Nesta reportagem apresentamos os projetos da Burrinha, realizado pelo Coletivo do Bairro do Diamante; e do Bate Latas, desenvolvido como extensão da disciplina de arte, em Mata de São João. No decorrer do processo nos deparamos com uma questão das pessoas entrevistadas: arte serve para que? E passamos a discorrer, de forma opinativa, sobre o tema proposto pela população.

OS PROJETOS

Atrás do cortejo das baianas lá vem a Burrinha, toda enfeitada, com olhar doce desfilando alegria.

 

A festa do Bonfim é o momento em que as expressões artísticas, principalmente musical, ganham visibilidade em Mata de São João.

 

E por conta do Projeto da Burrinha, realizado pelo Coletivo Cultural do Bairro do Diamante, encontramos o Projeto Bate Latas, realizado pelo Professor André Braga, como extensão da disciplina de artes, na Escola Municipal Valdete Seixas de Oliveira, localizada no distrito de Amado Bahia.

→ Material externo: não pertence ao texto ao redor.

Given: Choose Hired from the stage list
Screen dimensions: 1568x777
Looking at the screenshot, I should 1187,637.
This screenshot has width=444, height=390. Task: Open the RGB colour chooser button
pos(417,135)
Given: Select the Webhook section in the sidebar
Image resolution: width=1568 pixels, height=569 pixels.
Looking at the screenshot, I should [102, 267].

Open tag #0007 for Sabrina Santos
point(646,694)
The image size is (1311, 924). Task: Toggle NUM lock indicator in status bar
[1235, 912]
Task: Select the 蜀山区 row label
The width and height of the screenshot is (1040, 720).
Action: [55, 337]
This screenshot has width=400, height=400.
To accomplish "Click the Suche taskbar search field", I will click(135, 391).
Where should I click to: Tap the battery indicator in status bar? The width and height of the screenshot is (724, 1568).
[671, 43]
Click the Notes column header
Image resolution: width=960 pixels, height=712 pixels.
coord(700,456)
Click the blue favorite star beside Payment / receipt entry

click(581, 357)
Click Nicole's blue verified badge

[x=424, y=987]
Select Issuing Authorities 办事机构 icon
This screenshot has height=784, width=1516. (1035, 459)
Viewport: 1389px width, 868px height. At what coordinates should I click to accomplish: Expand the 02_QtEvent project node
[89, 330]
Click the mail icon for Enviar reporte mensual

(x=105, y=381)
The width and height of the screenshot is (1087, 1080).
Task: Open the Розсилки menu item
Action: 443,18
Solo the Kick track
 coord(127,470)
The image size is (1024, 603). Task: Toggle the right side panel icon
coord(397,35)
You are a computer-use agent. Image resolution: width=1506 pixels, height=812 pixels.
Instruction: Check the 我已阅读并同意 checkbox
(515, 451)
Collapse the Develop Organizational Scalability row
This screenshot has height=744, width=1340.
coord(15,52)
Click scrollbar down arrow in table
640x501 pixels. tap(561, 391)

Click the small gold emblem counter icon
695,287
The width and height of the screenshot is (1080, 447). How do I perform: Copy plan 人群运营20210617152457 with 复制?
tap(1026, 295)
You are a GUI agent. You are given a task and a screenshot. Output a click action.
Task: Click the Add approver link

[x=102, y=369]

A professora de história Julieta Andrade, cidadã matense com 30 anos de profissão, junto com Marcos Borel, trouxeram a Burrinha para ser "a mascote" do projeto Bate Latas. 

 

E nem bem chegou já encantou a todos... até nós da Revista Assum Preto.

Assista ao vídeo e veja como a Burrinha chegou, quem arrumou e quem faz ela viver...

 

Os projetos de extensão em arte, dessa escola, são propostas de ação pensadas e realizadas pelos professores com a intenção de proporcionar aos estudantes uma vivência com a própria cultura.

 

Atentos as demandas apresentadas pelos alunos e acreditando no poder da arte como elemento que articula a vida emocional das pessoas, expandindo os sentidos e proporcionando a experiência interior, impossível de ser descrita por palavras, os projetos tem a intenção de orientar o olhar do educando para a compreensão da própria cultura, e de si mesmo enquanto possíveis protagonistas de suas tradições. 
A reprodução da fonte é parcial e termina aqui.